Sputnik went up in 1957, Gagarin went out into space in 1961, Alexei Leonov made the first space walk shortly after. Then the alarmed and insulted Americans scrambled furiously into the race, and lo, by the end of that decade the first men had landed on the moon (or so they claim, and not everybody believes them!) By 1973, with Skylab, astronaut-scientists were ready to spend months at a time in a space station far above the earth. That was the era in which my generation grew up (I was ten in 1973, and a voracious reader already). The whole world was agog: space was hot, and next to the Beatles maybe (“we’re more famous than Jesus Christ!”), space science was the coolest thing.  

Sci-fi imaginations ran wild, predicting wonders that went vastly beyond anything that the most daring scientists were then willing to contemplate, and yet such incredible and all-round progress was being made by those same scientists all the time that it seemed all the fantasies would come true only too soon. We talked avidly of hibernating spacemen and proton/ion engines, super-intelligent computers in charge and teleportation and hyperspace jumps and wormholes in the space-time fabric, and world government and intergalactic empires and how ancient psychological, economic, political and religious problems would re-surface in new guises in vastly distant and alien environments light years away – as though such things were sure to come true, if not in our own lifetimes, then certainly within those of our grandchildren. Meanwhile SETI seemed to hold forth another glorious promise: discovering different forms of intelligent life scattterd all over the universe! Those who want to know what I am talking about need only to look up the books written by Carl Sagan, Isaac Asimov, Arthur Clarke and Frank Herbert, and the incomparable Star Trek series on TV…

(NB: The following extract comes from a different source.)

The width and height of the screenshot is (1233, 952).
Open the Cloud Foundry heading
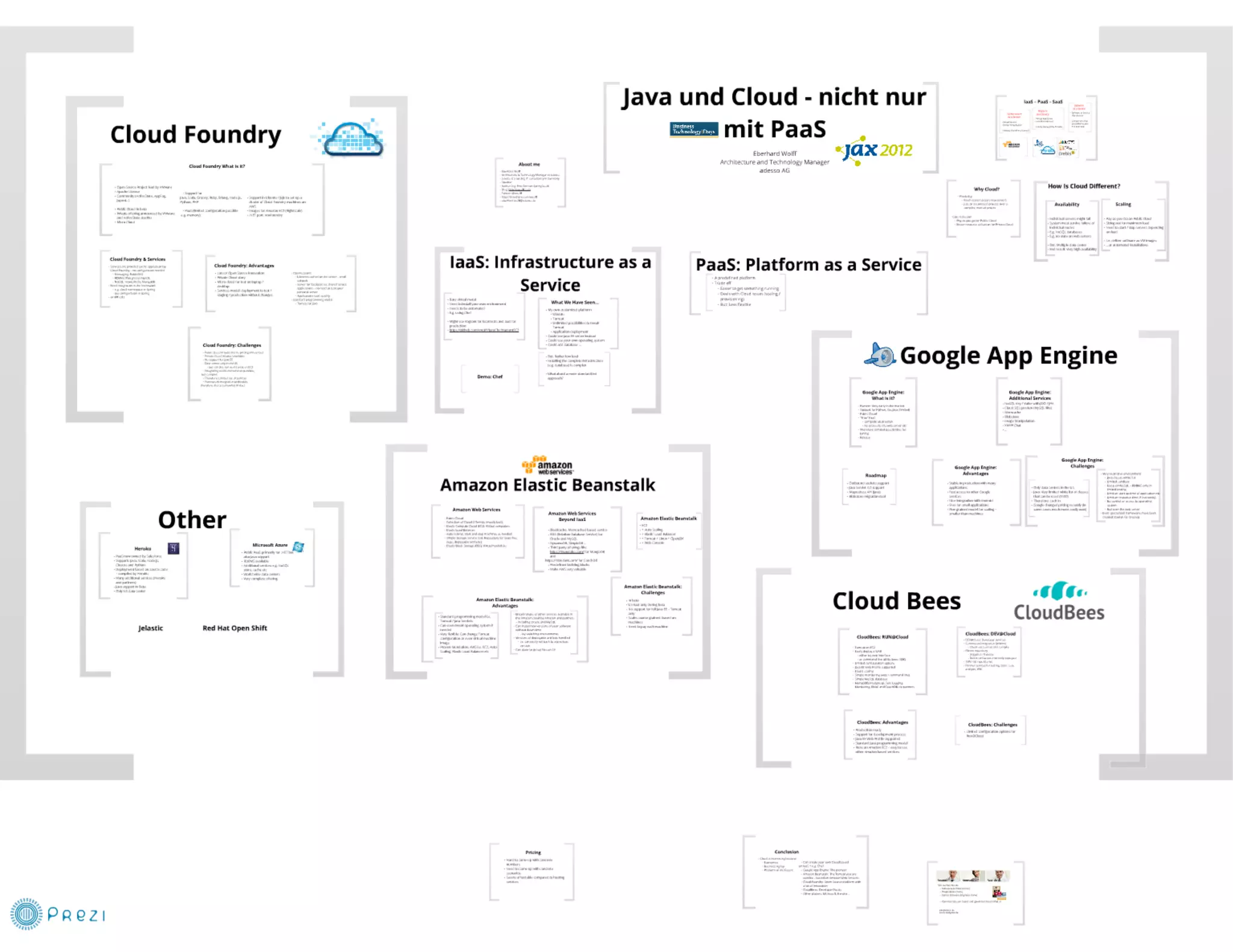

That vision has largely faded, leaving only a dim afterglow. There have been no big-ticket space projects since Pioneer, Voyager, Viking and the Shuttle program. Despite searching for more than three decades, no serious hint of alien civilizations (a la War of the Worlds, Close Encounters, Star Wars, ET and Independence Day) has been found. Given the technological plateau we have reached, interstellar travel, it has now become apparent, remains a pipe dream for the near future at least. These days, it’s only boys from Bankura who talk of specializing in astrophysics and joining NASA (most of them end up writing software code in Bangalore, or fusty post-doc papers which nobody reads at places like TIFR at best). Now that the missile race (which, as those in the know have known for a long time, was the real purpose behind all the PR drivel) between two superpowers has subsided – and since China doesn’t seem to be interested – no government can whip up public enthusiasm to fund big new exploratory projects either; much better to focus on very earthbound problems, such as finding new sources of oil and water, and better methods of pollution control, and how to make keyhole surgery on the heart. Programs like the International Space Station have hardly made a blip in the global media, and most of the current enthusiasm focuses on privately funded shuttles/hyperplanes designed to carry well-heeled and sensation hungry tourists into near-earth orbits for a few hours. Even fiction and fantasy seem to reflect the trend: if you think Matrix or Minority Report or Artificial Intelligence or Inception or the Harry Potter saga, nobody seems to be thinking seriously of leaving earth far behind – an occasional Avatar notwithstanding.

Shall we tell our grandchildren we were the last space crazy generation, then? Or were the sci-fi writers of the 1940 to 60s right all along: that such miracles were only likely to come about in a matter of hundreds, or even thousands of years, and we were getting all het up for nothing?